EU unveils grid action plan; European companies warn against import tariffs

The solar news you need to know.

Dwindling grid capacity and slow connection approvals are curbing solar and wind growth and increasing project costs. (Image: REUTERS/Pascal Rossignol)

Related Articles

EU identifies 68 priority projects in grid acceleration plan

The European Union has identified 68 electricity grid projects that will gain priority access to permits and EU funding in a new plan to accelerate grid expansions and accommodate growing renewable energy capacity.

The EU aims to install 1,000 GW of solar and wind capacity by 2030, compared with 400 GW in 2022, requiring 584 billion euros ($637 billion) of investments in the power grid, the European Commission said in a statement.

To this aim, the EC has identified 68 grid projects, along with five smart grid projects and 12 offshore wind infrastructure projects, as projects of common interest (PCIs) that are eligible for funding from the EU's Connecting Europe Facility.

These 85 projects address the "most pressing bottlenecks" in the EU transmission networks and around half are scheduled to be commissioned in 2027-2030, the EC said.

"Their timely completion is key to ensure that they can have an impact within this decade. Avoiding the slippages and delays that hampered PCI completion in the past requires an extra effort of monitoring progress and swiftly removing bottlenecks and obstacles to implementation," the commission said.

Cross-border transmission capacity must double in the next seven years, including an additional 23 GW by 2025 and a further 64 GW by 2030, the EC said.

The EC will also work to improve long-term planning of grids, improve access to finance for transmission projects and stimulate faster permitting for grid projects through technical support and guidance, it said.

EU solar companies warn against import tariffs

More than 400 solar power companies have warned the European Union not to launch a trade investigation that could lead to tariffs on imported solar products from China.

Solar deployment must accelerate to reach the EU's goals of 42.5% of power from renewable energy by 2030 and defensive trade measures would slow down deployment and severely curb solar employment, the companies warned in a joint statement coordinated by industry group SolarPower Europe.

The warning came ahead of a meeting of solar industry chiefs, national ministers and the EU commissioner for the internal market, Thierry Breton, to assess measures to bring production back to Europe. The EU aims to install 30 GW/year of production capacity along the full solar supply chain by 2025. The region currently hosts 8 GW/year of module production and far less cell, ingot and wafer capacity.

China dominates the global supply of solar components and a sharp fall in global solar prices and an oversupply of supplies from Chinese companies has pushed more European solar manufacturers close to bankruptcy, requiring further support measures from EU authorities, SolarPower Europe said in an earlier letter to the European Commission (EC) in September.

                               Solar manufacturing capacity by region 

                                                               (Click image to enlarge)

Source: International Energy Agency's Report on Solar PV Global Supply Chains, August 2022

Rather than trade barriers on Chinese products, the EU should adapt regulation that temporary loosens state aid rules so that it allows countries to support the running costs of existing factories, the companies said in their joint letter, reiterating demands made earlier by SolarPower Europe.

Alongside this, the EU should introduce support mechanisms for domestic manufacturers in its planned Net-Zero Industry Act and create an EU financing instrument for domestic suppliers, the companies said.

The signatories of the letter include a large number of developers as well as 18 manufacturers and 28 industry associations and 10 research institutes from 26 EU countries.

Pledge to triple renewable energy by 2030 backed by 118 countries

The governments of 118 countries pledged to triple the world's renewable energy capacity by 2030 in one of the most widely supported initiatives at the U.N.'s COP28 climate summit in Dubai.

Led by the European Union, the United States and summit host UAE, the pledge also called for "the phase down of unabated coal power" and an end to the financing of new coal-fired power plants.

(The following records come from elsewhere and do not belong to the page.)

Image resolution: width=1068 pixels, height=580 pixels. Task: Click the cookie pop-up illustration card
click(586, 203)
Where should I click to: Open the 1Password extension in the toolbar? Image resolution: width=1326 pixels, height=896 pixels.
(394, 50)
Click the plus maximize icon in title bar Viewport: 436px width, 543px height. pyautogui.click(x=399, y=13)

It also included a target to double the global rate of energy efficiency by 2030.

Supporters of the pledge, a draft of which was first reported by Reuters last month, included Brazil, Nigeria, Australia, Japan, Canada, Chile and Barbados.

China and India have signaled support for tripling renewable energy by 2030 but neither backed the overall pledge which pairs the ramp-up in clean power with a reduction in fossil fuel use.

                        Forecast largest solar markets in 2023-2027

                                                            (Click image to enlarge)

Source: SolarPower Europe's Global Market Outlook 2023-2027

Backers including the EU and UAE want the renewable energy pledge included in the final U.N. climate summit decision to make it a global goal. That would require consensus among the nearly 200 countries present.